Historien et moraliste romain du 1er siècle de notre ère, Valère Maxime a bien compris le sens de la sagesse grecque lorsqu'il rapporte cet épisode du trépied d'or dans son ouvrage Actions et paroles mémorables. C'est justement parce que chacun des sept considère l'autre comme plus sage que lui-même qu'ils font la preuve de leur sagesse, en reconnaissant finalement que seul le divin peut être considéré comme vraiment sage. La principale vertu qui est à rechercher dans l'existence, c'est la mesure et l'équilibre de toutes choses, cette modération dans la joie et dans la peine qui doit inspirer la vie de chacun à l'exemple de celle des Sages.
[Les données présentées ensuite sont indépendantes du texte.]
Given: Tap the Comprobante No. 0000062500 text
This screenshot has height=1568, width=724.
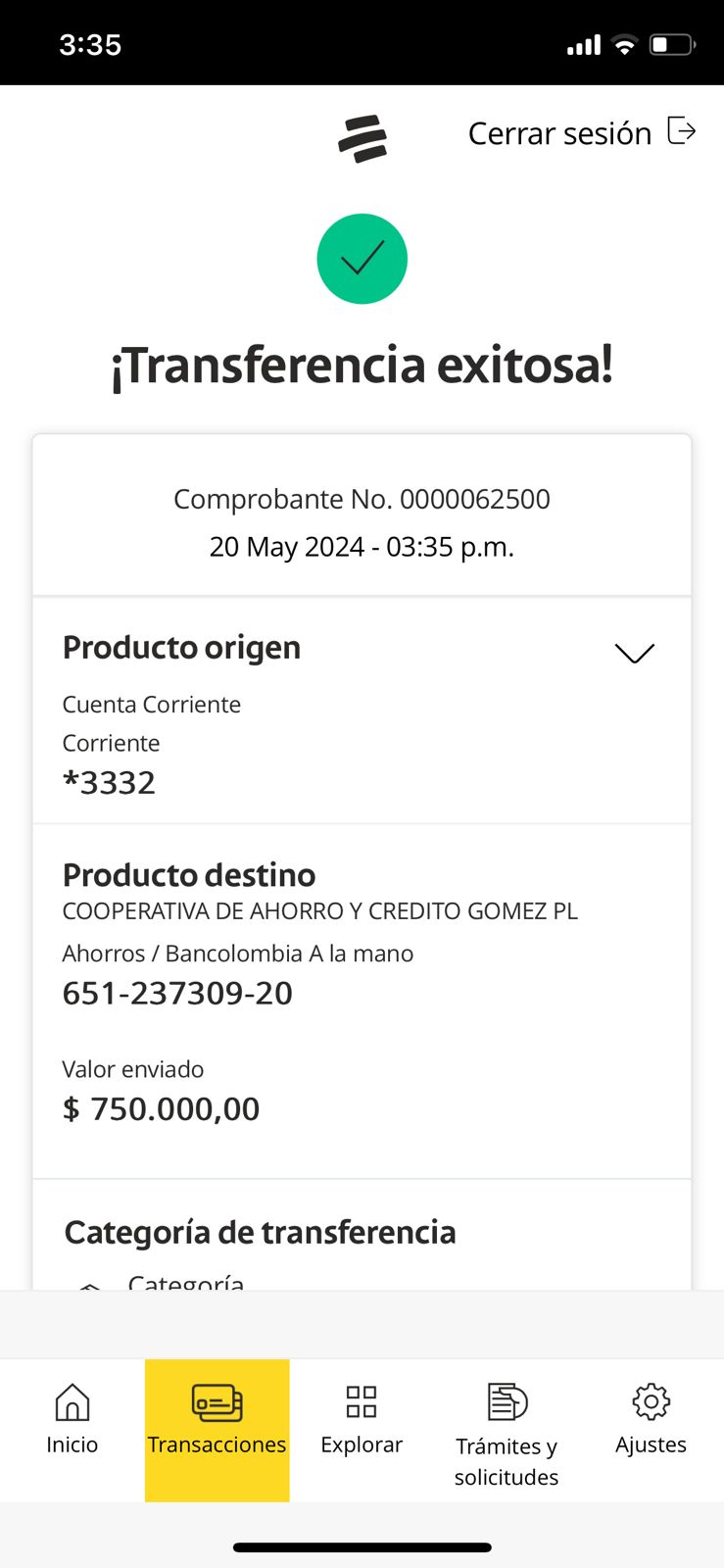Looking at the screenshot, I should [362, 499].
Du dieu matériel au Dieu céleste

Ludolphe de Saxe ne s'embarrasse pas de ces considérations morales. Alors qu'il voyait dans les fleurs issues du rameau de Jessé, les grands principes de la vertu, il ne connaît manifestement pas l'exemple des Sages dont il aurait pû tirer pourtant tant et tant d'analogies. C'est qu'il ne connaît l'histoire du trépied, devenu une table, que par ouï-dire. Ne restait dans les cercles lettrés médiévaux que l'idée de l'édification d'un temple sur la plage et l'offrande au dieu du Soleil, c'est-à-dire à Apollon qu'il reconnaît quand même être « dieu de sapience » c'est-à-dire « dieu de sagesse ». Mais pour lui, la table est une préfiguration de Marie et alors que la table est offert au Soleil, Marie, elle est offerte « au vrai soleil à savoir à Dieu le faiseur de toutes choses » et alors que la table « était faite de très pure matière, semblablement la vierge Marie était très nette de corps et de pensée ». Si l'image de la table lui est tellement parlante c'est que Marie est pour lui « la table où nous fut donnée la viande (sic) célestienne [à savoir] le divin fils ».

Tout à son exaltation et à sa piété mariale, Ludolphe de Saxe préfère manifestement une lecture symbolique plutôt que qu'interprétative. Il est en effet toujours plus facile d'imaginer des vertus dans la couleur des fleurs ou leur odeur plutôt que de conduire sa vie par l'intelligence et le savoir. Mais ce serait lui faire un mauvais procès que de lui en vouloir. La pensée grecque est inconnue au XIVe siècle et même les sources latines sont ramenées à des contes et légendes pieuses comme l'illustre magnifiquement la Table d'or du temple Saint-Étienne qui nous dit en fait, à nous qui connaissons les Grecs, qu'en toute chose, il faut « rendre honneur » à l'Éternel comme le faisaient les Sept sages ou encore « À Dieu seul la gloire ». Cette attitude fondamentale de gratitude existentielle est peut-être ce dont nous avons aujourd'hui le plus besoin dans notre monde.